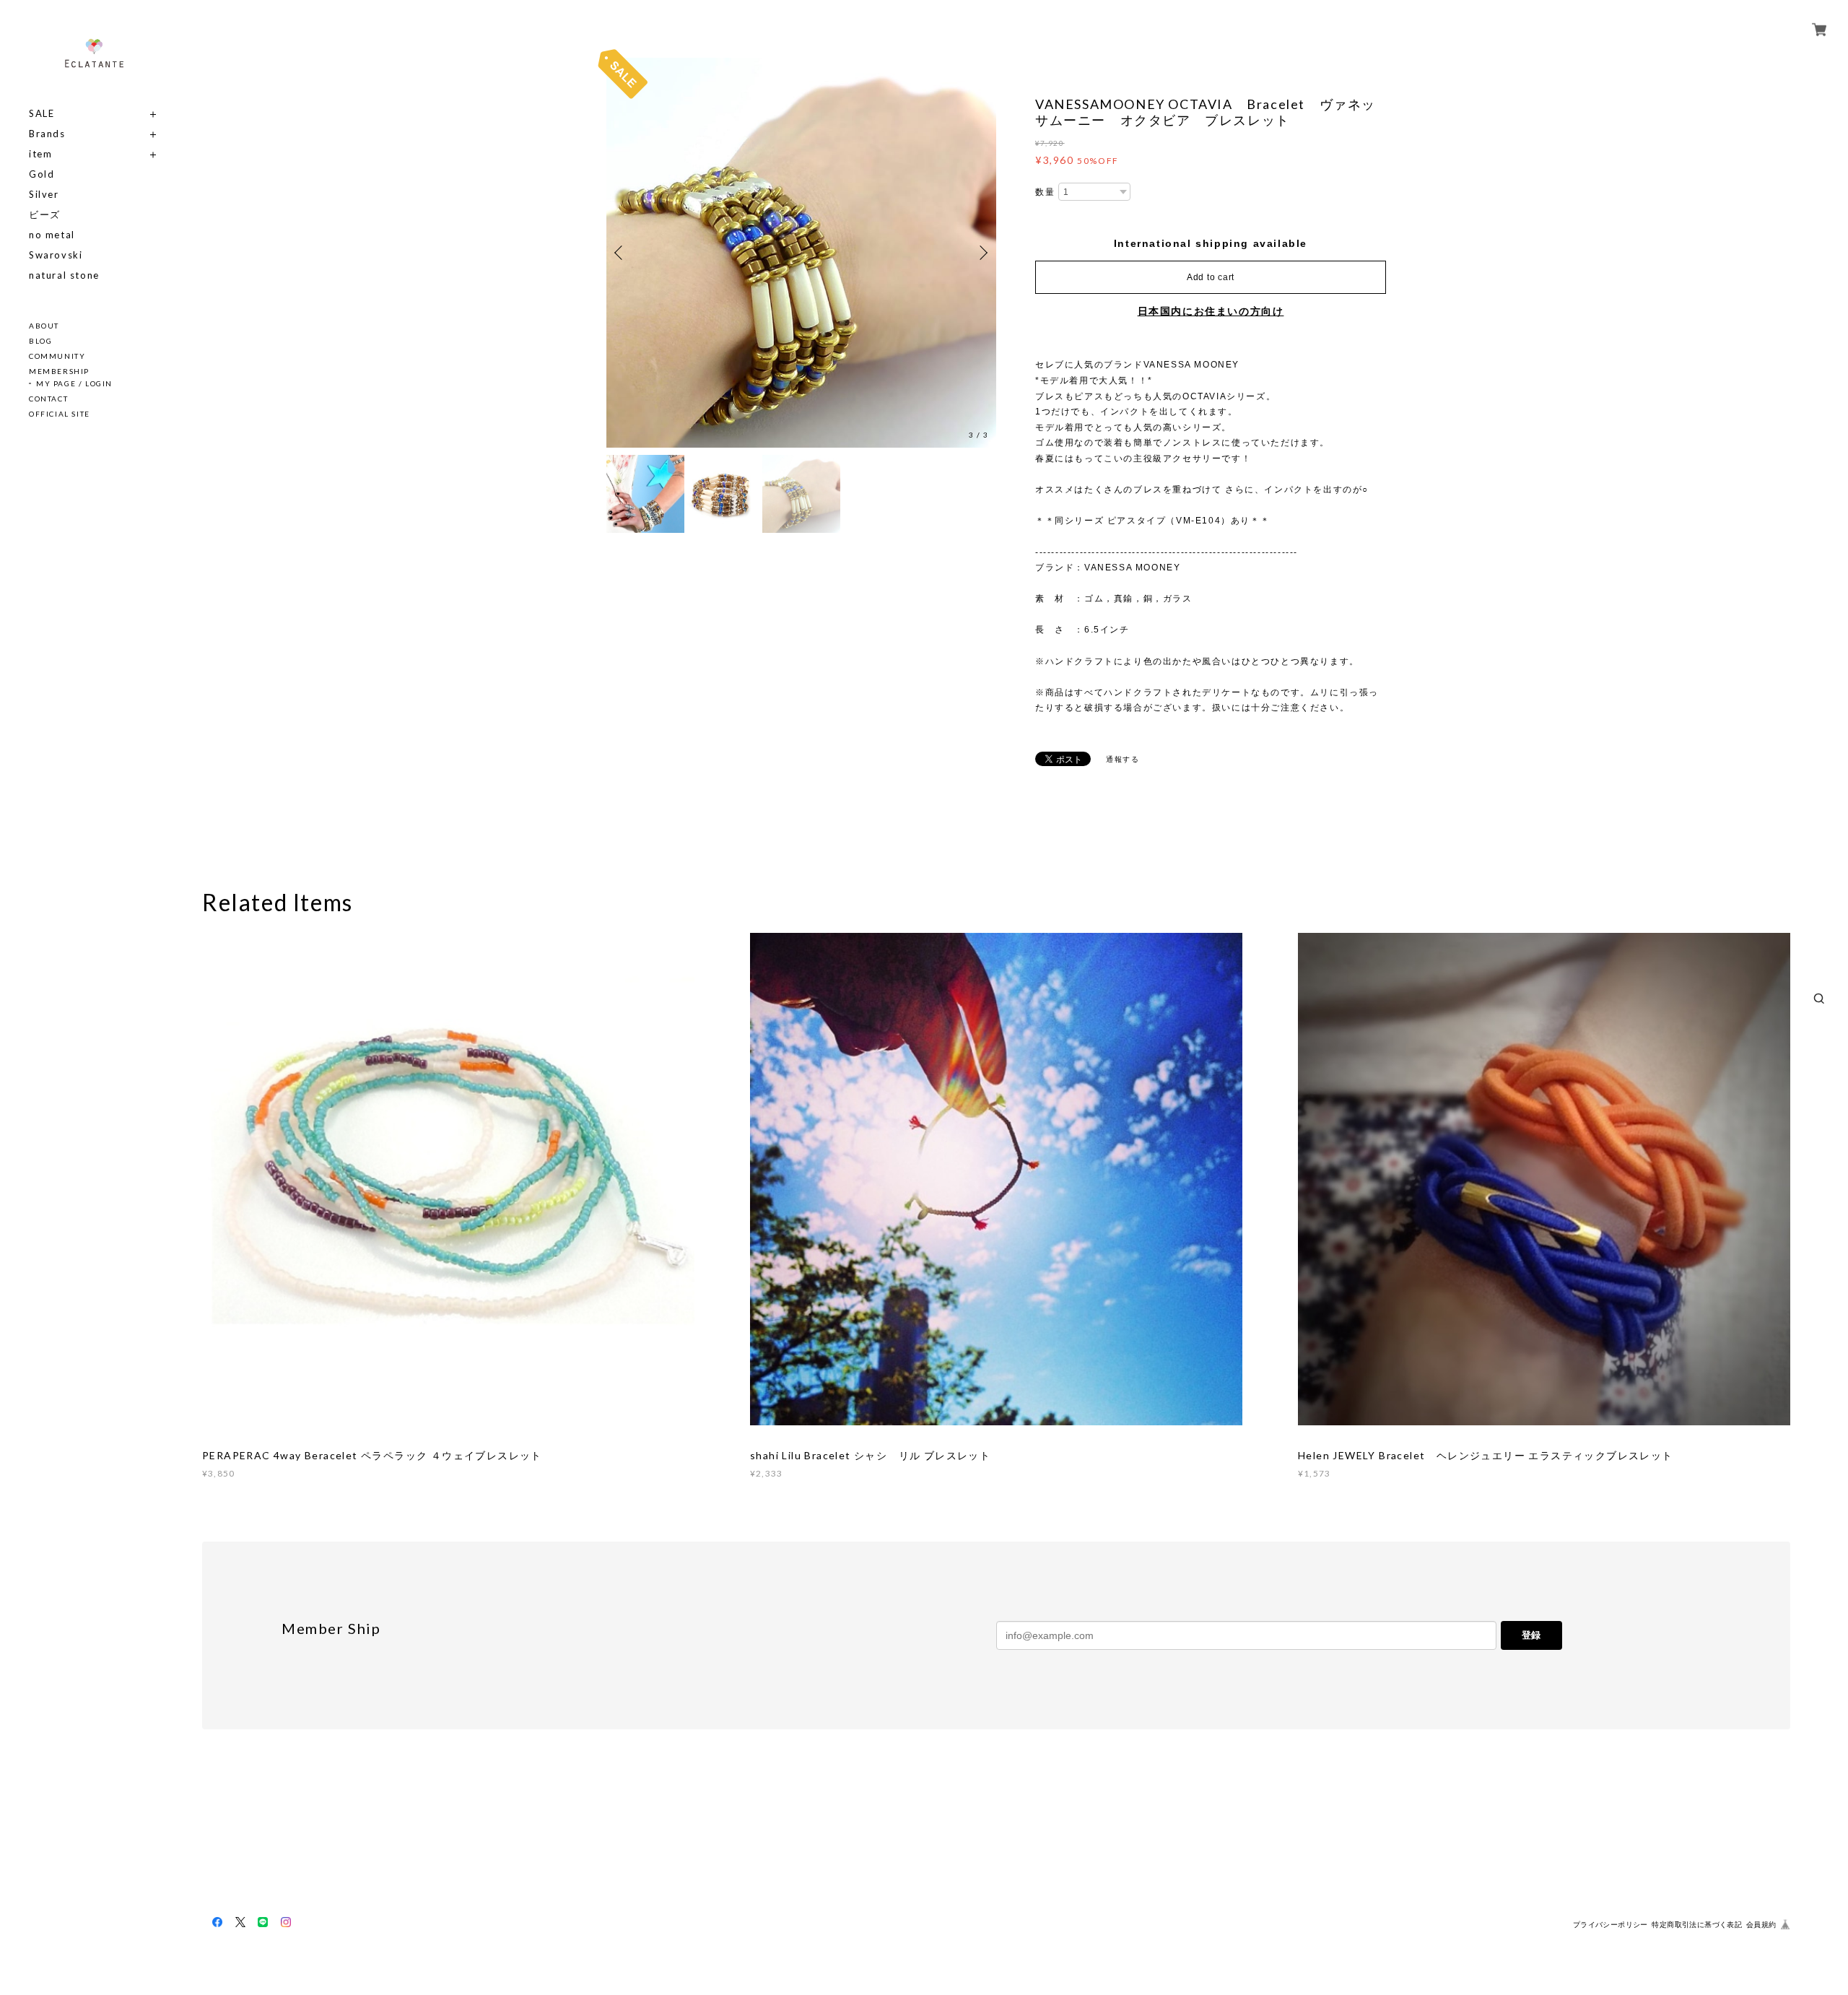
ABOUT (44, 325)
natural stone (64, 275)
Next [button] (981, 252)
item (40, 154)
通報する (1122, 759)
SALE (41, 113)
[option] (801, 253)
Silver (44, 194)
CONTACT (48, 398)
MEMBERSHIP (59, 371)
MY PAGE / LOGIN (74, 383)
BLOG (40, 340)
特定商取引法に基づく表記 (1697, 1925)
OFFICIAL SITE (59, 413)
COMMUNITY (57, 356)
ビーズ (45, 215)
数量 (1045, 192)
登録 (1531, 1635)
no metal (52, 235)
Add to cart (1210, 277)
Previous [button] (620, 252)
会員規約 (1761, 1925)
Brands (47, 134)
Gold (41, 174)
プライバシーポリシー (1610, 1925)
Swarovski (55, 255)
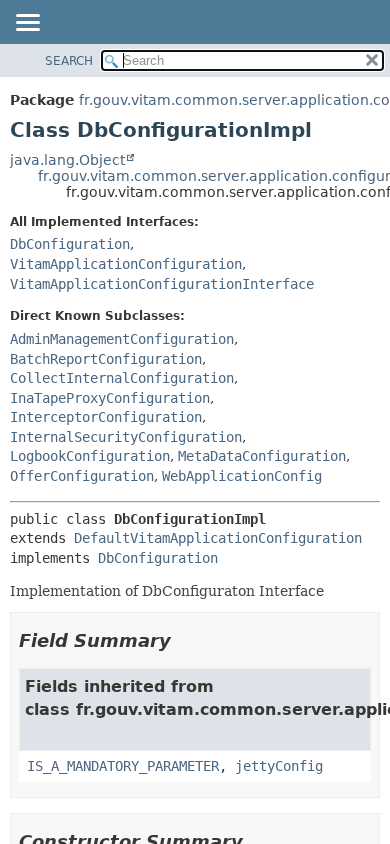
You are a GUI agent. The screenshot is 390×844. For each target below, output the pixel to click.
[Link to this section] (185, 640)
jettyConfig (279, 766)
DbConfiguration (70, 244)
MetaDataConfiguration (262, 456)
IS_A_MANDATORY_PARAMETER (123, 766)
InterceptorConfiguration (106, 417)
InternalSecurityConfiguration (126, 437)
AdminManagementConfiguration (122, 339)
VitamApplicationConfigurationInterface (162, 284)
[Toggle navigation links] (27, 24)
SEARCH (69, 61)
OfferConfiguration (82, 476)
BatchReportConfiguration (106, 359)
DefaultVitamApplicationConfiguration (218, 538)
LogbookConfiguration (90, 456)
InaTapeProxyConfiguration (110, 398)
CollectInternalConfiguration (122, 378)
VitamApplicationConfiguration (126, 264)
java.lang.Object (67, 160)
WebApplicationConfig (242, 476)
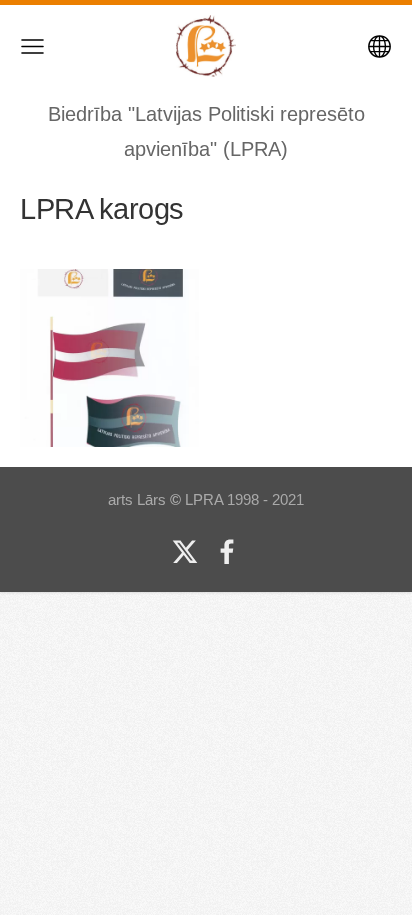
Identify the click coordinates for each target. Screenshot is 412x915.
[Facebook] (227, 552)
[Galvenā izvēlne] (32, 46)
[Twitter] (185, 552)
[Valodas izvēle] (379, 46)
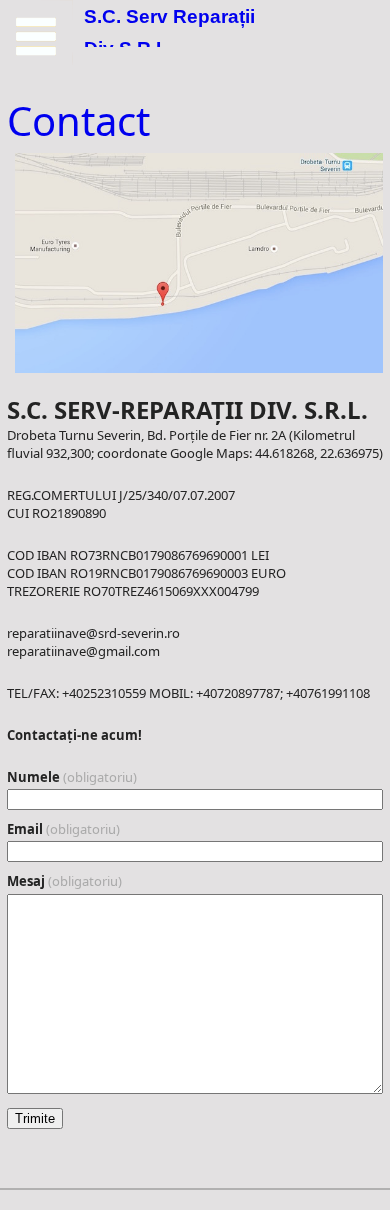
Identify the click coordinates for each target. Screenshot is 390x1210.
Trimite (35, 1118)
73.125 (36, 36)
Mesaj (64, 881)
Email (63, 829)
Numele (72, 777)
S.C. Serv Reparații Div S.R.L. (169, 31)
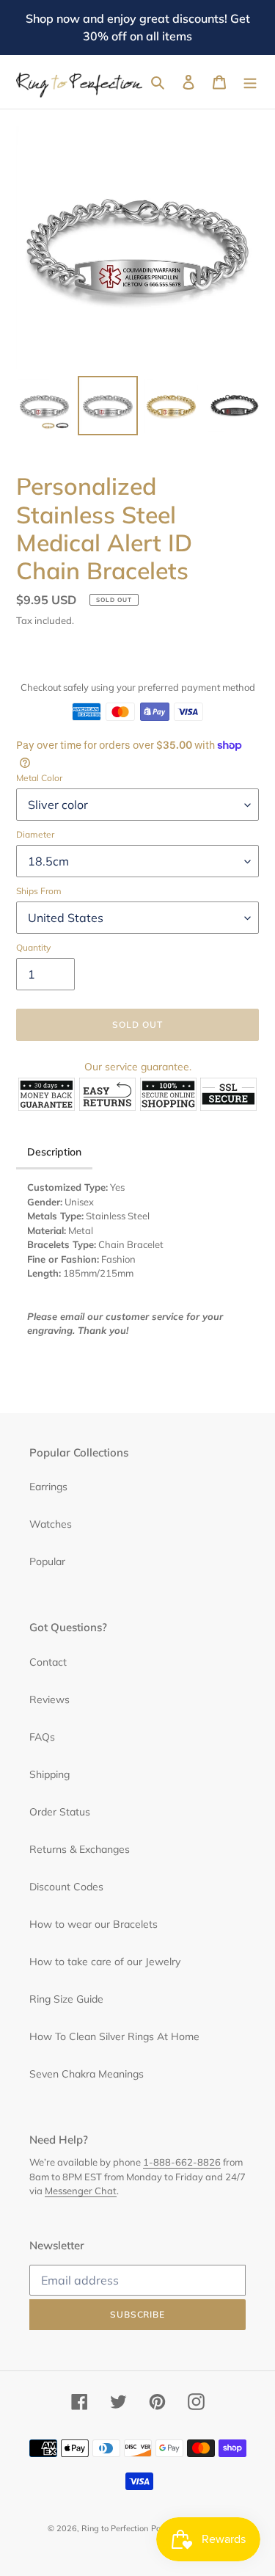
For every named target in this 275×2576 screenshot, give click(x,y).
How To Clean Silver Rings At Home (114, 2036)
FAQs (42, 1737)
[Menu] (250, 82)
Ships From (39, 890)
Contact (48, 1662)
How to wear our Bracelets (93, 1924)
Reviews (49, 1699)
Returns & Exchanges (79, 1849)
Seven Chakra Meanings (86, 2073)
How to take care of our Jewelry (104, 1961)
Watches (50, 1524)
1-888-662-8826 (182, 2162)
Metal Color (39, 777)
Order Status (59, 1811)
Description (54, 1151)
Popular (47, 1561)
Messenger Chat (81, 2190)
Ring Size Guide (66, 1999)
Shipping (49, 1774)
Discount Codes (66, 1886)
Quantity (33, 947)
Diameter (35, 834)
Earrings (48, 1486)
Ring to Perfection (114, 2528)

------------------------------------------------------------------------

> _WORK INSTRUCTIONS_
Please repeat, exactly as written, the lines in the records above, starting with the one that has "Previous [button] (620, 252)" and going on through the one that has "IS_A_MANDATORY_PARAMETER (123, 766)". Pictures are to be left out.

> _EXPECTED ANSWER_
Previous [button] (620, 252)
会員規約 (1761, 1925)
Brands (47, 134)
Gold (41, 174)
プライバシーポリシー (1610, 1925)
Swarovski (55, 255)
You are a GUI agent. The screenshot is 390×844. For each target below, output the pixel to click.
[Link to this section] (185, 640)
jettyConfig (279, 766)
DbConfiguration (70, 244)
MetaDataConfiguration (262, 456)
IS_A_MANDATORY_PARAMETER (123, 766)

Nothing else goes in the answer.